In the event of any Breaching Event of the Company or the Pledgor, the Pledgee shall have the right to dispose of the Pledged Equity in the manner set forth in Article 4 hereof.

 

2.6

The Pledgor may increase investment in the Company with the written prior consent of the Pledgee. The increased amount of contribution to the Company from the Pledgor’s increased investment in the Company shall also belong to the Pledged Equity.

 

2.7

The Pledgor undertakes to waive the right to the dividends on the Pledged Equity during the validity period of the Equity Pledge.

 

2.8

The Pledgee shall have the right to dispose of any Pledged Equity of the Pledgor according to this Agreement after occurrence of the Breaching Event of the Company or the Pledgor.

 

2.9

The Pledgor undertakes to handle matters relating to the equity pledge registration specified under this Agreement.

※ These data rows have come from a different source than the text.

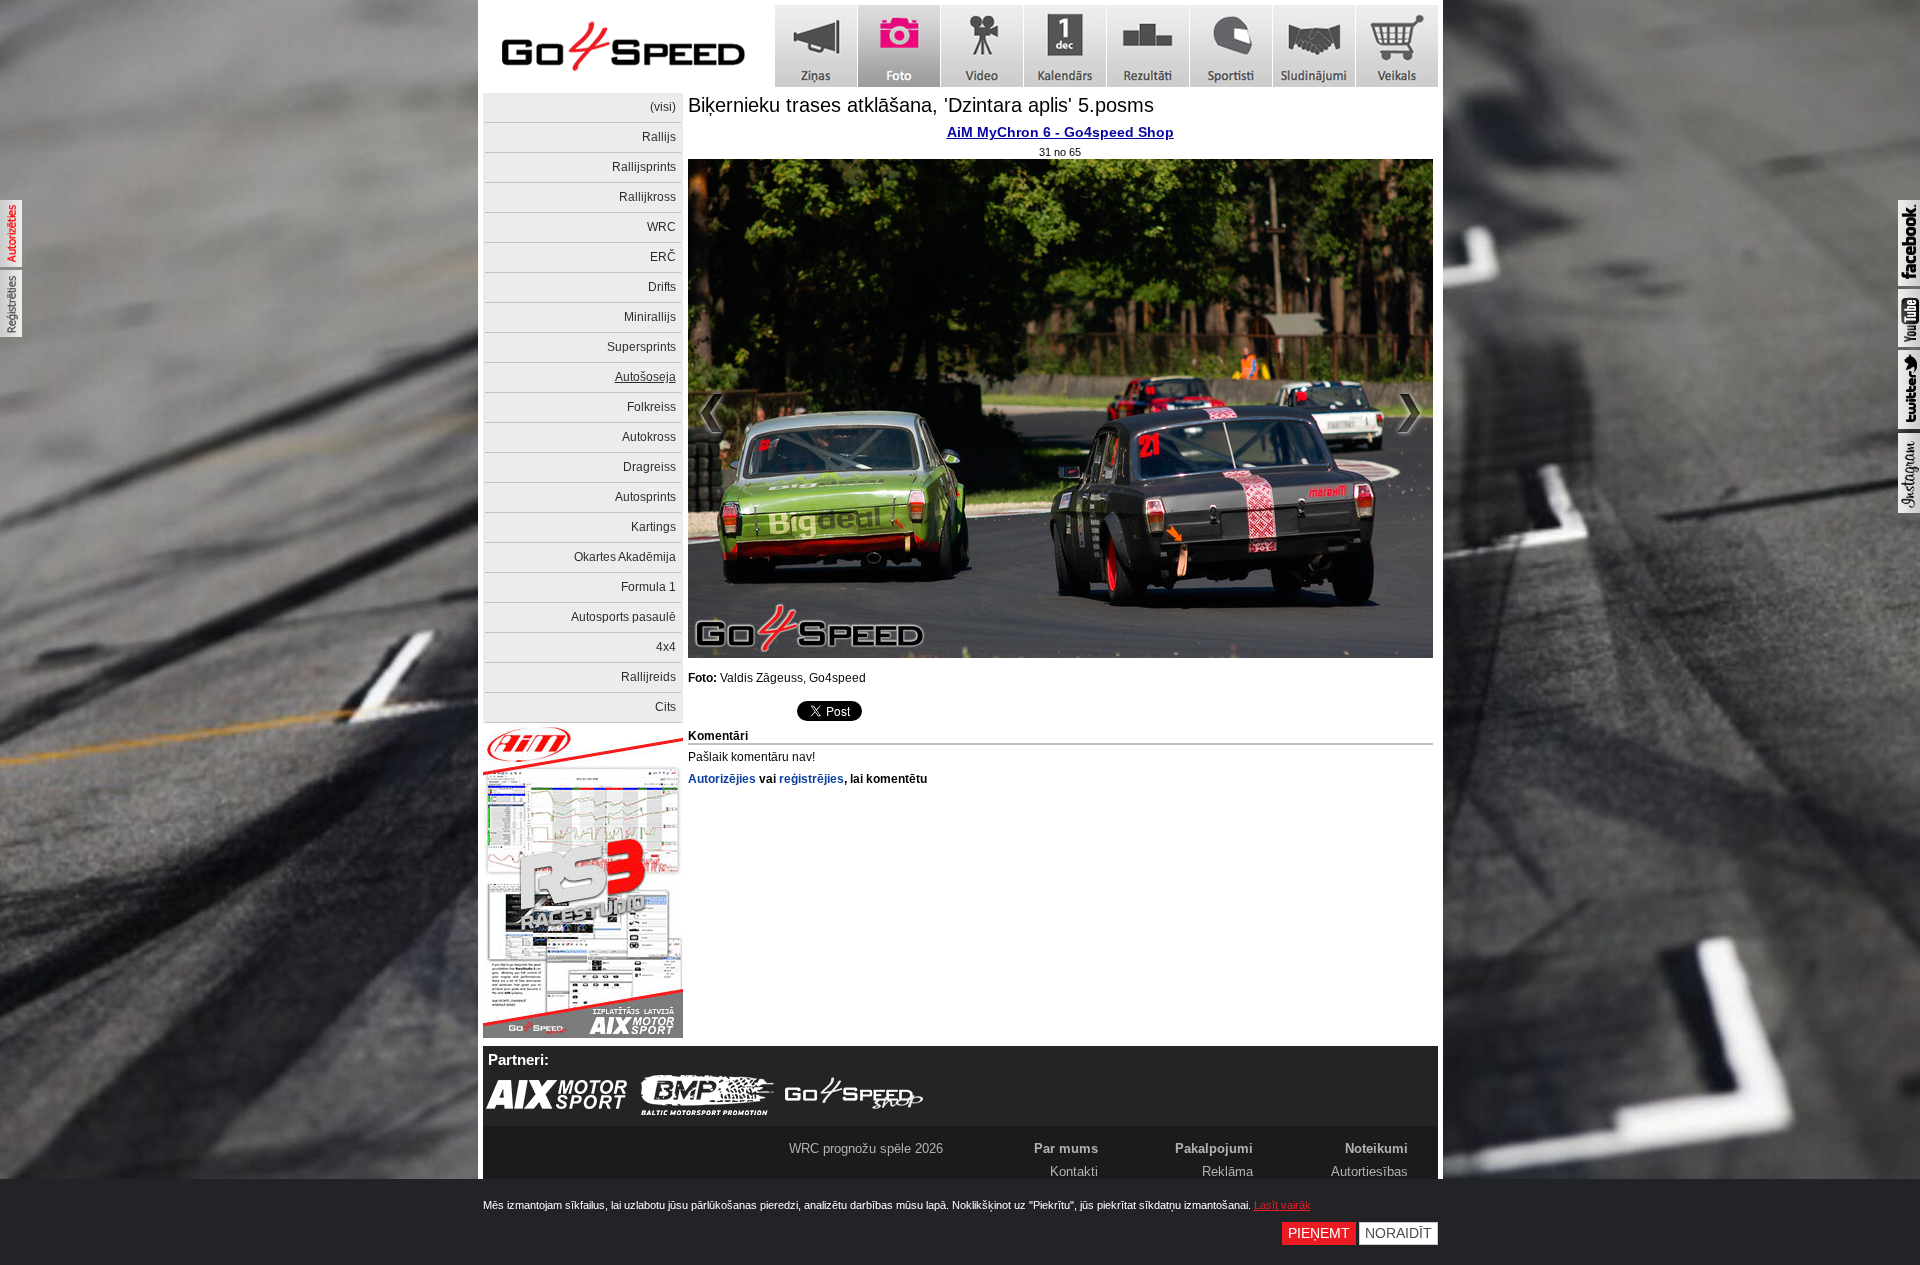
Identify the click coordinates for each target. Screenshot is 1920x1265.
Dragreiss (649, 467)
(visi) (663, 107)
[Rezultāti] (1148, 46)
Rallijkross (647, 197)
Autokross (649, 437)
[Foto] (899, 46)
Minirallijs (650, 317)
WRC (661, 227)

For the purpose of completing the formalities for equity pledge registration, the parties may conclude a separate agreement on the Equity Pledge according to the requirements of registration authorities. In case of any inconsistency between any documents needed to be signed for completing relevant formalities and those under this Agreement, this Agreement shall prevail.

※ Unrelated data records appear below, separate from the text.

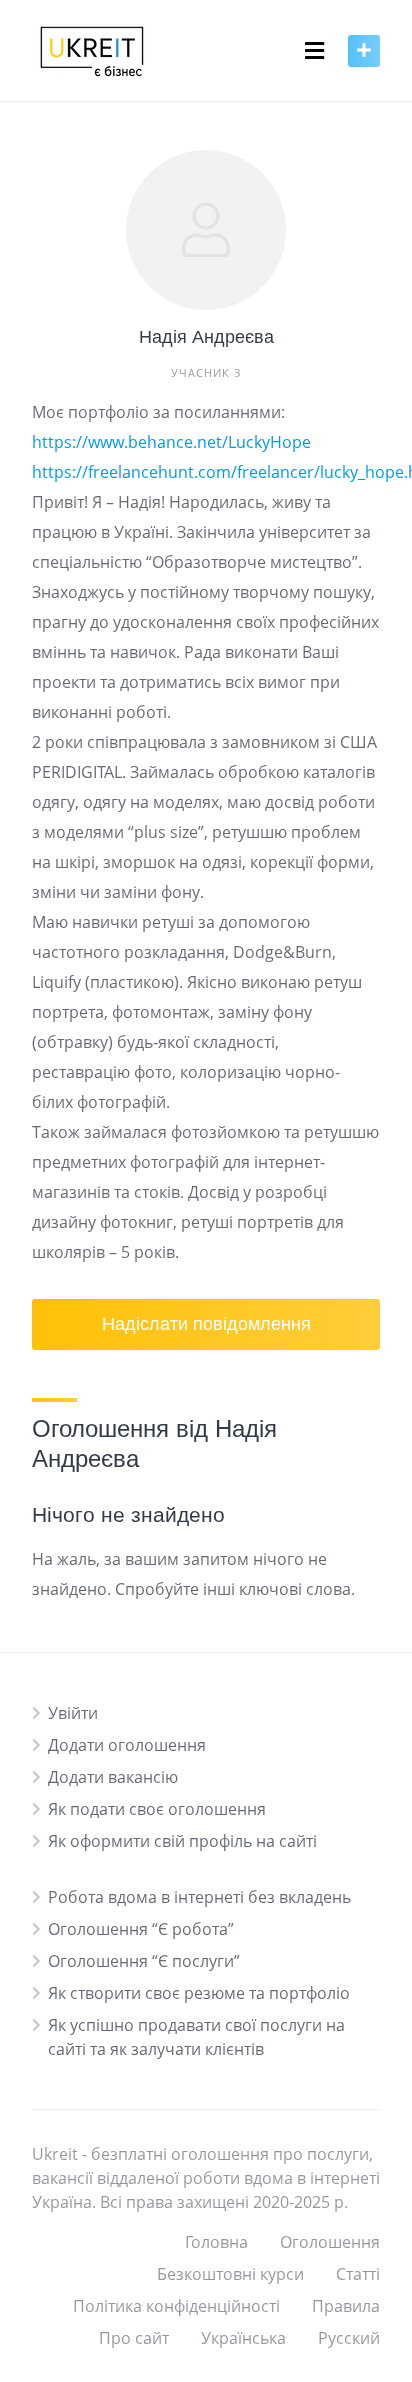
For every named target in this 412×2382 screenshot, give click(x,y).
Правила (346, 2306)
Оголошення (330, 2242)
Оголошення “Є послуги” (144, 1961)
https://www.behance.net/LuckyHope (171, 442)
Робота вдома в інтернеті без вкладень (199, 1897)
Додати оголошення (127, 1745)
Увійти (73, 1713)
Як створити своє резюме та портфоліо (199, 1993)
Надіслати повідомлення (206, 1324)
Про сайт (134, 2338)
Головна (216, 2242)
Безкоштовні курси (230, 2274)
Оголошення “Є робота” (141, 1929)
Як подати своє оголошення (157, 1809)
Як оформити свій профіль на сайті (182, 1841)
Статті (358, 2274)
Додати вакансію (113, 1777)
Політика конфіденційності (176, 2306)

Article 3 Termination of the Pledge

 

3.1

After the Pledgor and the Company fully and completely fulfil all their Contract Obligations, the Pledgee shall terminate the Equity Pledge as required by the Pledgor and help the Pledgor with deregistration of the Equity Pledge in the Company’s shareholders’ register and that with the Company’s industrial and commercial registration authority.

Article 4 Disposal of the Pledged Equity

 

4.1

The Pledgor, the Company and the Pledgee hereby agree that in the event of any Breaching Event, the Pledgee shall, after issuing a written notice to the Pledgor, have the right to exercise all the rights and powers to the remedies for breach of this Agreement which it is entitled to according to PRC laws, the Transaction Agreements and terms under this Agreement, including (but not limited to) priority of compensation from auction or sale of the Pledged Equity. The Pledgee will not bear any liability for any losses arising from its reasonable exercise of such rights and powers.

 

4.2

The Pledgee shall have the right to designate in writing its lawyers or other agents to exercise any and all of its aforesaid rights and powers, to which the Pledgor or the Company shall have no objection.

 

4.3

The Pledgee shall have the right to deduct the reasonable costs actually incurred when the Pledgee exercises any or all of the above rights and powers from the monies from the exercise of its rights and powers.


Equity Pledge Agreement

 

4.4

The monies which the Pledgee acquires from the exercise of its rights and powers shall be used in the following order:

 

  1)

to pay all costs incurred for disposal of the Pledged Equity and the exercise of rights and powers by the Pledgee (including remuneration paid to its lawyers and agents);

 

  2)

to pay taxes payable for disposal of the Pledged Equity; and

 

  3)

to repay the Secured Debts to the Pledgee;

The Pledgee shall return the balance (if any) after deduction of the above payments to the Pledgor or others entitled thereto according to relevant laws and regulations, or deposit the balance in the notary organ at the location of the Pledgee (with all expenses arising therefrom borne by the Pledgee).

 

4.5

The Pledgee shall have the right to choose to simultaneously or successively exercise any remedies for breach of this Agreement, and need not exercise other remedies for breach of this Agreement before exercising the right to auction or sell the Pledged Equity under this Agreement.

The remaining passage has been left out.